NEWJERSEYNEWSROOM.COM
The politically powerful state AFL-CIO, a coalition of 40 unions, has voted not to endorse the 8 Democratic state senators and 14 Assembly members, and a lower house Republican, who sided with the GOP in June to hike the cost of health and pension benefits for 550,000 state and local public employees.
The Democrats who have fallen from favor include Senate President Stephen M. Sweeney (D-Gloucester) and Sen. Donald Norcross (D-Camden), both union activists.
The vote not to endorse the so-called Christecrats came at the urging of leaders of the Communications Workers of America and AFSCME who vowed to cause trouble for the 22 Democrats’ re-election efforts after they sided with the Gov. Chris Christie and legislative Republicans to boost the benefits’ costs.
Losing endorsement means those legislators are not likely receive campaign funds direct from the state AFL-CIO’s political fund and any campaign help from coordinated labor volunteers.
Sweeney and Norcross built their political careers as labor activists. They stood together a Trenton hotel meeting room as the endorsement votes were cast on Thursday. But how significant the loss of the endorsement means for them and the other South Jersey Democrats remains to be seen.
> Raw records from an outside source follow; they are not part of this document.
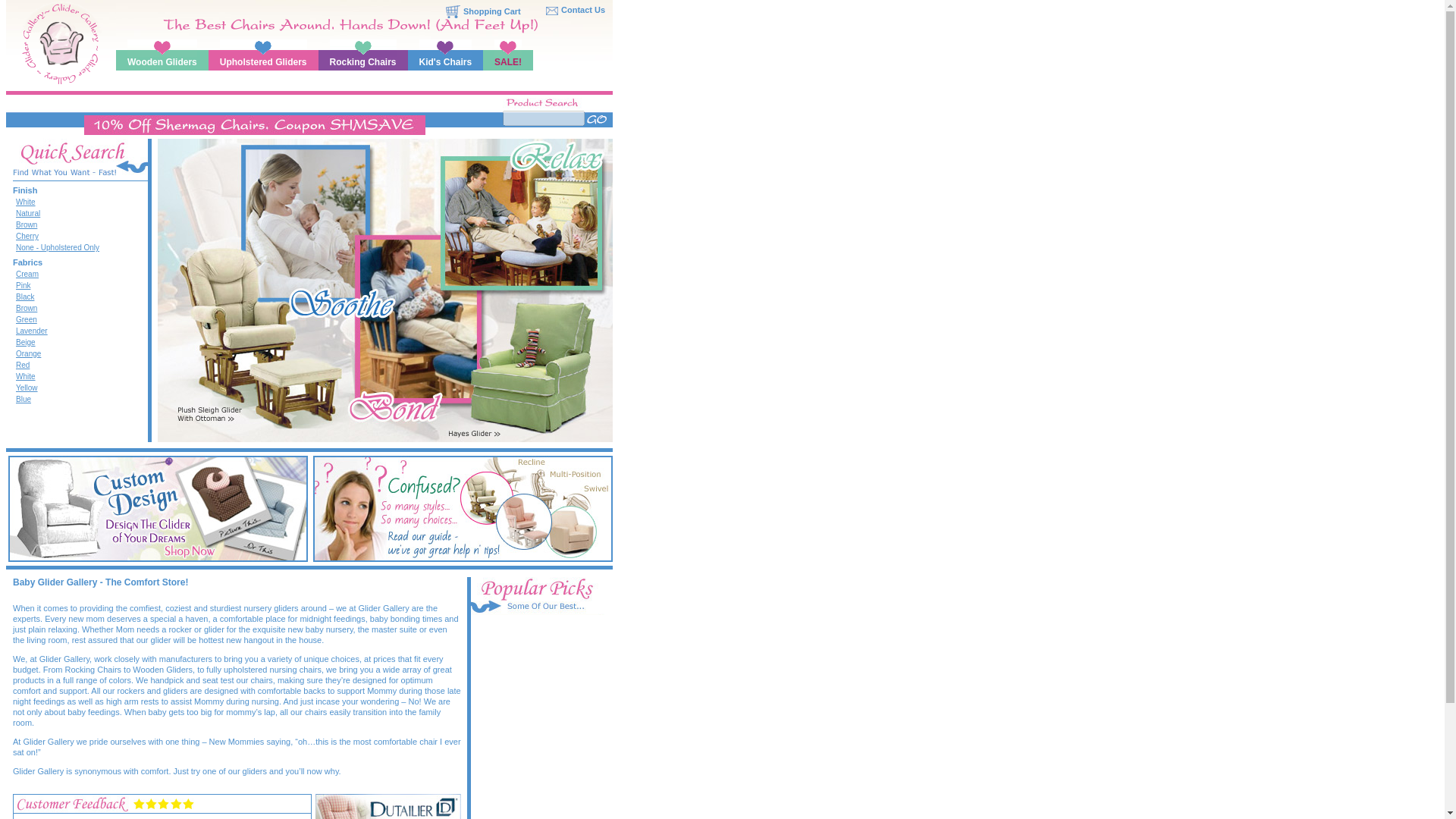
Upholstered Gliders (263, 61)
Pink (23, 285)
Natural (28, 213)
Contact Us (582, 9)
Green (26, 319)
Cherry (27, 235)
Wooden Gliders (162, 61)
Red (22, 365)
Lavender (32, 330)
Rocking Chairs (362, 61)
Beige (25, 342)
White (25, 376)
Cream (27, 274)
Brown (26, 307)
Yellow (26, 388)
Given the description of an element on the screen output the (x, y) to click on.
Last month, Sweeney, Norcross and the other South Jersey Democratic legislators who were not endorsed by the state AFL-CIO, received the endorsement of the Southern New Jersey AFL-CIO Central Labor Council in a move designed to head off any statewide union action against them.
The Southern New Jersey council’s political committee is comprised of representatives from a cross-section of organized labor, including the public employees, healthcare, industrial, commercial and building trades sectors and endorses candidates from Camden, Gloucester, Salem and Cumberland counties.
The vote not to endorse the 22 Democrats caused half of the some 600 delegates, many of them building and trade union members, storm out of a Trenton hotel conference room, shouting their disapproval.
“I believe I’ve earned the AFL-CIO’s support over 10 years of service,” Sweeney told The Star-ledger before the vote. He reminded the delegates the coalition had endorsed governors who failed to pay into state pension funds, bringing them close to collapse.
“We got a governor who hates many of the people in this room to agree to make a pension payment,” he said.
Rae Raeder, head of CWA Local 1033, asked the delegated to oppose a Sweeney endorsement. Turning toward Sweeney she said, “I’m turning round to look at the person who stabbed us in the back.”
Hetty Rosenstein, CWA area director, told The Star-Ledger she preferred to view the vote as a positive endorsement of every lawmaker who voted against the pensions and health changes. “It shows it makes a difference to us, what they do,” she said. “Collective bargaining is a red line.”
The state AFL-CIO is comprised of 140 locals from the 40 public employee and private industry unions.
Besides Sweeney and Norcross, the state AFL-CIO did not endorse Senators Jeff Van Drew (D-Cape May), Jim Whelan (D-Atlantic), Fred H. Madden (D-Camden), James Beach (D-Camden), M. Teresa Ruiz (D-Essex), and Brian P. Stack (D-Hudson).